If you spot a group of candles in the opposite formation (a downtrend followed by a gap down, a black/red candle, and a white/black candle that opens within the previous candle and closes below the previous open), you may have spotted a Downside Gap Tasuki.


So what does all this mean? The strength of the uptrend at the start of the Upside Gap Tasuki is conveyed through the gap open as well as the escalating price, which forms into a white/green candle. However, this upward movement is followed by a pause. The bears are attempting to force the price down, but they’re unable to close the gap. From this, we can conclude that the uptrend will likely continue.


Hold it! Just because you know what an Upside Gap Tasuki looks like and how to interpret its presence, that doesn’t mean you’re ready to embrace it in your trading strategies. To test your knowledge, review the three examples below. Although we’ve clearly marked the Upside Gap Tasuki patterns with arrows and labels, try to ignore these markers and identify the signal on your own. Then, predict what will happen next.
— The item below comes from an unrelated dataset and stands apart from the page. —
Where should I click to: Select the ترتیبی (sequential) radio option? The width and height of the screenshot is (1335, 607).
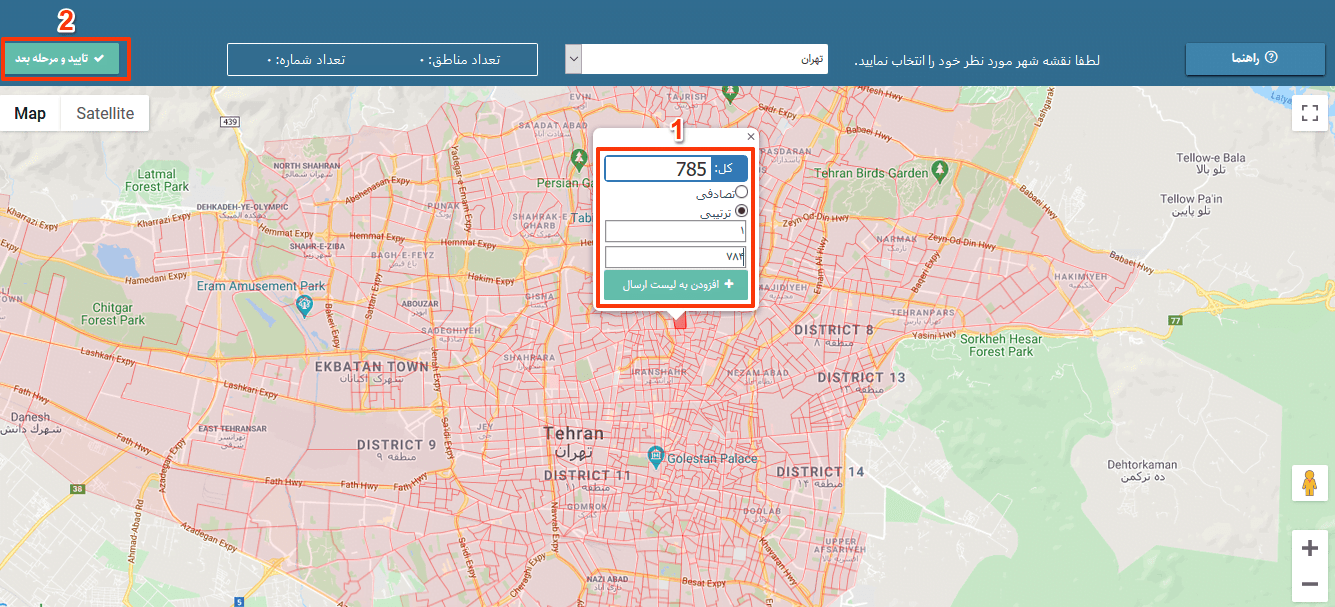click(x=741, y=211)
example of upside gap tasuki candlestick pattern


One great uptrend dominates this chart, resembling a staircase of candlesticks. In the middle of this escalation, an Upside Gap Tasuki appears. The bulls show their strength with a long white candle, which then gaps up to another white candle. However, they fail to maintain control of the price. The bears sweep in and grab the reins. On this third day, the price opens at the same place it opened the previous day (barely qualifying it as an Upside Gap Tasuki) and then dips. The takeover, however, is brief, and the bears can’t close the gap. As expected, the uptrend continues.

example of upside gap tasuki candlestick pattern


We can debate whether this example qualifies as an Upside Gap Tasuki, as it appears at the end of a downtrend. It helps illustrate how tricky it can be to identify candlestick patterns “in the wild.” Let’s assume it does qualify. It begins with a long white candle, a sizable gap, and another long white candle. The third candle is similar to the second in size. The bears are attempting to seize control, but they can barely push the price below the previous day’s open. The uptrend that follows confirms their weakness; they simply can’t compete with the strength of the bulls.

However, since this signal doesn’t adhere to all the criteria of an Upside Gap Tasuki, investors should be reluctant to trust it outright. Waiting for confirmation is even more important than usual.

example of upside gap tasuki candlestick pattern


You’ll notice two arrows in our third example: one lighter, one darker. Let’s start with the arrow on the right – the darker arrow. In the midst of a clear uptrend, the bulls continue their journey with two small white candles separated by a small gap. Following the second candle, the bears step up to the plate. The red candle that follows mimics the prior white candle in size. It opens within the range of that previous candle and then dips into the gap – but only slightly. They can’t push much further than that, however, so the bulls take over and carry on with their uptrend.

Now let’s take a gander at the first, lighter candle. It appears to be an Upside Gap Tasuki as well: a white candle, a gap up, another white candle, a red candle that opens within the previous candle’s range and closes below it . . . It is not preceded by an uptrend, however, and an uptrend does not follow the “signal” either. Should we consider this trio of candles an Upside Gap Tasuki? Probably not.


Finally, before you go, we must remind you to always check for confirmation. To confirm an Upside Gap Tasuki, check that the price is continuing to trade above the gap, preferably above the red (or black) candle’s real body.

That’s all there is to it. Good luck!